At DistribuTECH 2015, Duke Energy held a session about their Phase 2 project (COW II) of the Coalition of the Willing initiative.
Stuart Laval, Smart Grid Technology Manager at Duke, presented an overview of the COW II project. At most utilities the current architecture is a collection of proprietary application silos with no field interoperability. What interoperability there is is via the enterprise service bus in the central control office. Duke is proposing a distributed intelligence platform (DIP) with seamless interoperability in the field. Duke's plan is to implement a Common Information Model (CIM) into an OpenFMB field message bus which is based on mature standards - OMG Data Distribution Service and Message Queue Telemetry Transport (MQTT) which is now an OASIS Standard. CIM provides semantics in the form of standardized object model representations.

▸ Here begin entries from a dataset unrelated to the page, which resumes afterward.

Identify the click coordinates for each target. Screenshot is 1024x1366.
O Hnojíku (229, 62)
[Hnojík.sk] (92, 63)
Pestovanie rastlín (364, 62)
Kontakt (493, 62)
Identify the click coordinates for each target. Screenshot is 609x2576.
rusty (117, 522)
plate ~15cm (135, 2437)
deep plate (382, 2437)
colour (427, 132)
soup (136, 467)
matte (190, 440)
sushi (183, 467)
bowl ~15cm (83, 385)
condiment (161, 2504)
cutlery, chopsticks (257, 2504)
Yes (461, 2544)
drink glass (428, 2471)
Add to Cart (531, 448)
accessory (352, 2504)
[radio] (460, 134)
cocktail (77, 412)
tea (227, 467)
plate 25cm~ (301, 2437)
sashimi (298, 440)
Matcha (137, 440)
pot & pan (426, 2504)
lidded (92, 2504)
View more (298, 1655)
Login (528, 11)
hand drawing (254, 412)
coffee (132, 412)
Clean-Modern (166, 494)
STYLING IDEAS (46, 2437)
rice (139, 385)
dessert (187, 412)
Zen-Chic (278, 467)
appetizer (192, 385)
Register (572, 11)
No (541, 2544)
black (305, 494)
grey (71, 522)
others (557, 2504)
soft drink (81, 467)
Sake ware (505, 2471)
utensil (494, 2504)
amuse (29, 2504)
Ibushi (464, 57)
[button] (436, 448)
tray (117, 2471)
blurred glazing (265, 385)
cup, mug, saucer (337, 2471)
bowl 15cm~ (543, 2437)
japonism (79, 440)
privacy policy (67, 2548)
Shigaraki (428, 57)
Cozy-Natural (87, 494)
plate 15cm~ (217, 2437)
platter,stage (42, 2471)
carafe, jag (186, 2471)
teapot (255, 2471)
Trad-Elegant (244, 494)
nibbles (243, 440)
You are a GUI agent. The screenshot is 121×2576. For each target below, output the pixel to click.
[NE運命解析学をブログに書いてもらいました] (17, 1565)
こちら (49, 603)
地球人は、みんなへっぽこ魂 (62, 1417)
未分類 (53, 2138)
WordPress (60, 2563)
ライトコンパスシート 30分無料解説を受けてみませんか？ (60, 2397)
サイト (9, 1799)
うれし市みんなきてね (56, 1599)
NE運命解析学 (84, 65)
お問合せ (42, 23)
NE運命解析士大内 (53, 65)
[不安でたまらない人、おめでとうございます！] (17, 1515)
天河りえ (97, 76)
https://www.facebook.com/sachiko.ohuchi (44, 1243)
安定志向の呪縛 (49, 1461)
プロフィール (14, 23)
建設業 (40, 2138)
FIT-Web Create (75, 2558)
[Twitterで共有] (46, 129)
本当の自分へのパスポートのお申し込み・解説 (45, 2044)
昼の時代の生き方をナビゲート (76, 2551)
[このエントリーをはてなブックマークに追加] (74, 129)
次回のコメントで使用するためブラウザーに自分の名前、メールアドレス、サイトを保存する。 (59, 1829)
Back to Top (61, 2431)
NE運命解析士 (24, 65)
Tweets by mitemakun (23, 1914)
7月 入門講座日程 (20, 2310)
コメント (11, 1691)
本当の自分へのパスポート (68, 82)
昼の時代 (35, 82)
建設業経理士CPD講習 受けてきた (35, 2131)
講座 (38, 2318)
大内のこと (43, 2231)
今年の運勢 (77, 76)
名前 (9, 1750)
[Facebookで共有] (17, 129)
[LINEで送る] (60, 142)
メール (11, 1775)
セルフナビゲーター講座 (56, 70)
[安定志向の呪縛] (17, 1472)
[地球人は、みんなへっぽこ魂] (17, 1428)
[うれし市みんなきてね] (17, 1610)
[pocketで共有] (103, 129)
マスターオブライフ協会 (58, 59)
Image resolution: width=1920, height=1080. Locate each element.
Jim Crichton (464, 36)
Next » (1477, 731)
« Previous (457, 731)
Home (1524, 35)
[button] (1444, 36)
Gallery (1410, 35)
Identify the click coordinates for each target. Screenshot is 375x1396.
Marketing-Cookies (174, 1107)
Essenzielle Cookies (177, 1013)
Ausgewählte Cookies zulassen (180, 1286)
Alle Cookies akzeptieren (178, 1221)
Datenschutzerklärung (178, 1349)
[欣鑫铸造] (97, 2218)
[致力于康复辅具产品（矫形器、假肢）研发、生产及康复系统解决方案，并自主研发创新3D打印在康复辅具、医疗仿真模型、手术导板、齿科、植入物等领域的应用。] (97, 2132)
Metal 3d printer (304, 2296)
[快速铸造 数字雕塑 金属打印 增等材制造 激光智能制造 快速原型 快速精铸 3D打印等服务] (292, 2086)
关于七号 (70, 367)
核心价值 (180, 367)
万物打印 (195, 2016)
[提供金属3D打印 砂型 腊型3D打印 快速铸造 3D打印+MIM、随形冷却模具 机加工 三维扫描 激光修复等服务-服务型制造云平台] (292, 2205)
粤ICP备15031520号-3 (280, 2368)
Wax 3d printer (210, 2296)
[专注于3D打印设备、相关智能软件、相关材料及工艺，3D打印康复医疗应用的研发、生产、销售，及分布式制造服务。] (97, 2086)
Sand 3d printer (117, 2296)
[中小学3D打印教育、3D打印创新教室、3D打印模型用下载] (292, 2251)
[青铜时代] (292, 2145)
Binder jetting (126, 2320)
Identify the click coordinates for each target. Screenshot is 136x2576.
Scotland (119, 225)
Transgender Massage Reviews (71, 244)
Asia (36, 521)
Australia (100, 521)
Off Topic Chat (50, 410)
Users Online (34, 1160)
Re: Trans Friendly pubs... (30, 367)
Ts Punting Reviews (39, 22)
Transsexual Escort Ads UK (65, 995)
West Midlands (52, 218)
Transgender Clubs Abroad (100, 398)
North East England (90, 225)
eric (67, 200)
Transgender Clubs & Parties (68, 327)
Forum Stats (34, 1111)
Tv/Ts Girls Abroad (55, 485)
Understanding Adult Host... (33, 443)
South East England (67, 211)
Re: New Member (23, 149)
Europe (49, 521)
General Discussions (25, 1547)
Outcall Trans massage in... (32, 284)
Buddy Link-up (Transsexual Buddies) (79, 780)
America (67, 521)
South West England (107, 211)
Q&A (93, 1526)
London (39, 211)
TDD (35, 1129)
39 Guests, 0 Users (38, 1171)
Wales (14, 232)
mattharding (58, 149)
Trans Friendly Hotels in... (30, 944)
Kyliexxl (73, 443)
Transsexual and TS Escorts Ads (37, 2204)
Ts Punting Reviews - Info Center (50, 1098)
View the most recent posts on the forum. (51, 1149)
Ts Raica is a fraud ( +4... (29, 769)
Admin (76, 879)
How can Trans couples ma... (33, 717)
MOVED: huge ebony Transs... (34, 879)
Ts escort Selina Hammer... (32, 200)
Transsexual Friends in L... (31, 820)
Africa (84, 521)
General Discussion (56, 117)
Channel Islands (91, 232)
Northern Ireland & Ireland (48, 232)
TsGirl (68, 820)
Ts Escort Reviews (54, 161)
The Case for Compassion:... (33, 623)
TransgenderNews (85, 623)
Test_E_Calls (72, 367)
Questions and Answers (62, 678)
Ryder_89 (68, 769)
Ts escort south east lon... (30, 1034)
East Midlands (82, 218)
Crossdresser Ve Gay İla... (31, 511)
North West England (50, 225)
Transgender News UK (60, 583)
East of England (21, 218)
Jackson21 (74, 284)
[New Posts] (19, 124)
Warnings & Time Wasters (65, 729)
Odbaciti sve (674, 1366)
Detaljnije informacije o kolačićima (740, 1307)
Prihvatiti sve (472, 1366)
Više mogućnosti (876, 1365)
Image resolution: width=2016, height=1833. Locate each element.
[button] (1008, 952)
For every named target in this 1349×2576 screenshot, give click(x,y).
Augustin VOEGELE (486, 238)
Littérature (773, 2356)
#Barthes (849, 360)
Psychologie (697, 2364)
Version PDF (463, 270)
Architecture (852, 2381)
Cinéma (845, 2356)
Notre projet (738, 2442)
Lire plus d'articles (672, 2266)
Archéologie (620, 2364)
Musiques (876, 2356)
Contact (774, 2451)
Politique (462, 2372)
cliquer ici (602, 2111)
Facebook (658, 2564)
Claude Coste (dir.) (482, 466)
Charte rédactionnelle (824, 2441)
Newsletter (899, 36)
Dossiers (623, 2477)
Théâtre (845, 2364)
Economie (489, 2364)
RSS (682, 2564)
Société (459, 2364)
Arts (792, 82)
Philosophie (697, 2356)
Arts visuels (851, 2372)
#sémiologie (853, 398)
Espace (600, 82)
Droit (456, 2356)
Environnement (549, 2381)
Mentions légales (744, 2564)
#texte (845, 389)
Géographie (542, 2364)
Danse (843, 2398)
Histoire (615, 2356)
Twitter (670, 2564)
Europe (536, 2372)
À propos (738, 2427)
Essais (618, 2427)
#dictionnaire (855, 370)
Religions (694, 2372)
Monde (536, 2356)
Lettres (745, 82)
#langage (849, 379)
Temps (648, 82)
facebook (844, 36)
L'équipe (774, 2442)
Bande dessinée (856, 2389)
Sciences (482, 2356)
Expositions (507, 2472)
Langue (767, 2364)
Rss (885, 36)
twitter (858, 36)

The use case is a islandable microgrid. The microgrid will include solar and battery storage and will use wireless to support field communication between all the devices on the distribution grid.
Some of the objectives of the COW II project are
- Demonstrate operation of an islandable microgrid utilizing solar PV and battery storage.
- Demonstrate a functioning distributed intelligence architecture.
- Demonstrate interoperability based on CIM between open publish/subscribe standard protocols including DDS and MQTT.
- Develop and demonstrate "edge of the grid" applications such as volt/var and solar smoothing.
- Demonstrate live interoperability at DistribuTECH 2016.
Duke has lined up 25 vendor partners to support the COW II effort. For most types of equipment, there are two vendor partners that can provide the equipment. For example, Elster and Itron manufacture smart meters.
A key part of the demonstration is a field message bus based on open standards. Duke is working with a number of partners to support this effort.
- Smart Grid Interoperability Panel (SGIP)
- North American Energy Standards Board (NAESB)
- National Renewable Energy Lab (NREL) DOE INTEGRATE project
- EPRI Integrated Grid program
- CPS Energy "Grid of the Future" deployment in San Antonio
The Smart Grid Interoperability Panel (SGIP) has already created an OpenFMB working group to support this effort.